The health care industry has long been viewed as “hiding the ball,” so to speak, when it comes to the full prices of their services. Generally, the only information they offer before the patient elects to undergo a procedure or treatment is the immediate cost, such as a co-payment or deductible. Arguments have been made, even prior to President Trump’s call for increased transparency, for the provision of total costs to the consumer. The justification for this is that consumers with more information will be able to comparison shop and obtain the desired care for a relatively affordable price.
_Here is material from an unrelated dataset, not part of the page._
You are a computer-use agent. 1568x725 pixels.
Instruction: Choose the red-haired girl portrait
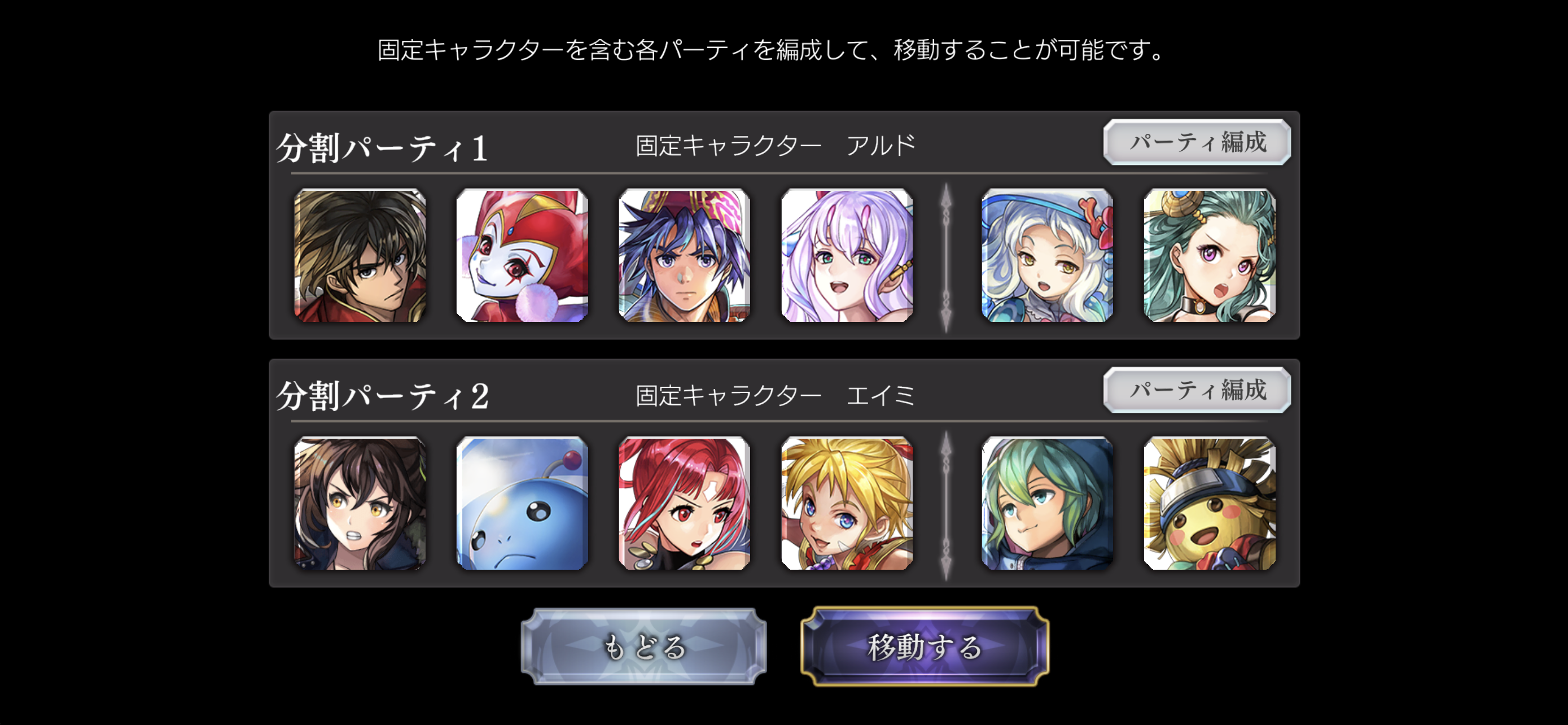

There are issues with price transparency from both provider and consumer perspectives. There are impediments to price reporting, such as contractual provisions preventing health plans from negotiating their rates with providers, as well as the indication that encouraging patients to be more price-conscious could have negative impacts on low-income consumers due to cost-shifting. Additionally, there is currently no standard structure for reporting prices, and the interplay between health care providers, insurance companies, and government agencies almost require some sort of formatted structure to be in place to enable providers to adequately report in a way that would achieve the intended result of these price transparency efforts.

Several studies have also shown that price transparency initiatives, such as requiring hospitals to publish the prices of their procedures and treatments up-front, do not truly lead to changes in either consumer behavior or pricing. This result is potentially attributable to a perceived correlation between high cost and high value, one that is not necessarily accurate in the health care industry as it might be in other industries. Another wrinkle in the fold from a consumer perspective is the notion that consumers will use price transparency tools in their decision-making. However, many consumers are unaware that such tools exist; moreover, even if they are aware of the tools’ existence, research has shown that this has little to no bearing on the consumers’ ultimate decisions or determinations.

As a final consideration, although efforts to increase price transparency are still in their early stages (and thus there is not enough data to form a fully conclusive study on their impact), not all health care services are amenable to “shopping around.” For instance, a person in an emergent situation will not be on his or her smartphone comparing the prices of different ERs. The person will assuredly utilize the nearest hospital with an emergency room. Emergency room services comprise a fairly substantial portion of health care costs. Therefore, it remains to be seen whether increased price transparency will truly increase competition or lower health care costs for consumers.